Given an arbitrary smooth manifold $Q$, on the cotangent bundle $T^\ast Q$ there exists a $1$-form $\lambda_Q$, which is variously known as the Liouville $1$-form, or the tautological $1$-form.

## Local expression in fibered coordinate

For any local coordinate system $q_i$ on $Q$, let $(q_i,p_i)$ be the associate coordinate on $T^\ast Q$. Then, locally, $\lambda_Q$ can be given by $$\lambda_Q=\sum_i p_i \cdot dq_i.\tag{$\star$}$$ These local descriptions can be correctly patched together to give a global $1$-form on $T^\ast Q$.

## Intrinsic expression

For any $1$-form $\phi$ on $Q$, we have also $$\phi^\ast\lambda_Q=\phi,\tag{$\star \star$}$$ where in the left-hand side we are looking at $\phi$ as a section $\phi:Q\to T^\ast Q$ of the cotangent bundle $\tau_Q^\ast:T^\ast Q\to Q$.

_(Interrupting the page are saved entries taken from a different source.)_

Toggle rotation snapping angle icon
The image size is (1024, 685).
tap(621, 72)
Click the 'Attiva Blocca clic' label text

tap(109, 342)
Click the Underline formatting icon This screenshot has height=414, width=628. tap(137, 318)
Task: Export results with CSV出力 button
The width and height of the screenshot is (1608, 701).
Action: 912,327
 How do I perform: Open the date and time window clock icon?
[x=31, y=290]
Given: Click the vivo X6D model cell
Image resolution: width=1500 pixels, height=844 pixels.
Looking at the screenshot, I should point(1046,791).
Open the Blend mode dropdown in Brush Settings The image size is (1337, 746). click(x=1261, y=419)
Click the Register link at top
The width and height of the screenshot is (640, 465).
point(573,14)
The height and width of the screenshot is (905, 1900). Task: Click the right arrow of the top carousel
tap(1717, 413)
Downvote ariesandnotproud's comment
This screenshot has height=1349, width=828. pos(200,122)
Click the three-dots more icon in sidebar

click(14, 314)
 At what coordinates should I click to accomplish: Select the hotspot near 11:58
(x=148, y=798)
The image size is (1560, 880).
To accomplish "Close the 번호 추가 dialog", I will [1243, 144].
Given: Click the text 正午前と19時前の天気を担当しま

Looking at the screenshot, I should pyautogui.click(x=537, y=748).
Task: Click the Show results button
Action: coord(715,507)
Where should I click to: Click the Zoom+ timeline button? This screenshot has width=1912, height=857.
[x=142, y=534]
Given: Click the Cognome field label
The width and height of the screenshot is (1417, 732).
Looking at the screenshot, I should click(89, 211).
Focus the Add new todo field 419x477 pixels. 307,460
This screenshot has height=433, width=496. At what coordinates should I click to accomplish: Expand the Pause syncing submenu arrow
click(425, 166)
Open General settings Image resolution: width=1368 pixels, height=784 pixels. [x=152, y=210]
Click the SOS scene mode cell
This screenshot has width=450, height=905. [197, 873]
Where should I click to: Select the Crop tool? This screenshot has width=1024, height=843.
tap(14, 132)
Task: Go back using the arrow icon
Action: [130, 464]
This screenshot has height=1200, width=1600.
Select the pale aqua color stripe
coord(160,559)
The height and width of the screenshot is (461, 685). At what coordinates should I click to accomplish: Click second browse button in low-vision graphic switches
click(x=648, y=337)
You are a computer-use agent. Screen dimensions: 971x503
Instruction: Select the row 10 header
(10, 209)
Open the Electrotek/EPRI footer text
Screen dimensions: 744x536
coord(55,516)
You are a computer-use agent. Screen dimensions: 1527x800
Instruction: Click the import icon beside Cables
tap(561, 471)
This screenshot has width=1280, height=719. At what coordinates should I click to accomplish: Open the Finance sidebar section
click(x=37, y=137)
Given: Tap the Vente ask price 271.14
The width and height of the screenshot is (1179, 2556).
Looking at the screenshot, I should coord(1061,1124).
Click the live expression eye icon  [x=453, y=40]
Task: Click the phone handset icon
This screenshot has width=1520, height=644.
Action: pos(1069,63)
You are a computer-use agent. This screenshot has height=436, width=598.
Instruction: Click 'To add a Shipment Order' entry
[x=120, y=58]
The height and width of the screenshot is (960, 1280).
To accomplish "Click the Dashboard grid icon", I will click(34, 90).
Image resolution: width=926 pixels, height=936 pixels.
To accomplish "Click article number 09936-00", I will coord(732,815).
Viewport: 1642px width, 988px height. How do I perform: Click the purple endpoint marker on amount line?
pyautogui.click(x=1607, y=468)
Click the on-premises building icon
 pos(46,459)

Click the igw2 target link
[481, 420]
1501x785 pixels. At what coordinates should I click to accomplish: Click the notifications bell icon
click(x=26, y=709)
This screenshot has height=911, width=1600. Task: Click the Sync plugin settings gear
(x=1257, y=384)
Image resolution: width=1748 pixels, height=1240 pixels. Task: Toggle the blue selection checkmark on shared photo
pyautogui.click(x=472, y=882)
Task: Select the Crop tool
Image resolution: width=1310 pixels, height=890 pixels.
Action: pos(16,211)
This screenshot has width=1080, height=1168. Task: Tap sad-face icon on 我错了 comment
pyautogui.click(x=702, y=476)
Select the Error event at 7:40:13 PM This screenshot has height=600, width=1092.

Indeed this condition is enough to completely determine $\lambda_Q\in\Omega^1(T^\ast Q)$ as its unique solution.

# Question

In some references (cfr. these lecture notes on page 8), I have found condition $(\star\star)$ referred to as the ** universal property** of the Liouville $1$-form.
All the examples I know of mathematical objects characterized (up to isomorphisms) by a certain universal property, can be recast in the language of category theory, as universal objects of some category (cfr. for example here).
Now my question is:

The universal property $(\star ~ \star)$ of the Liouville $1$-form can be recast in the language of category theory? or otherwise, in what sense can it be called a universal property?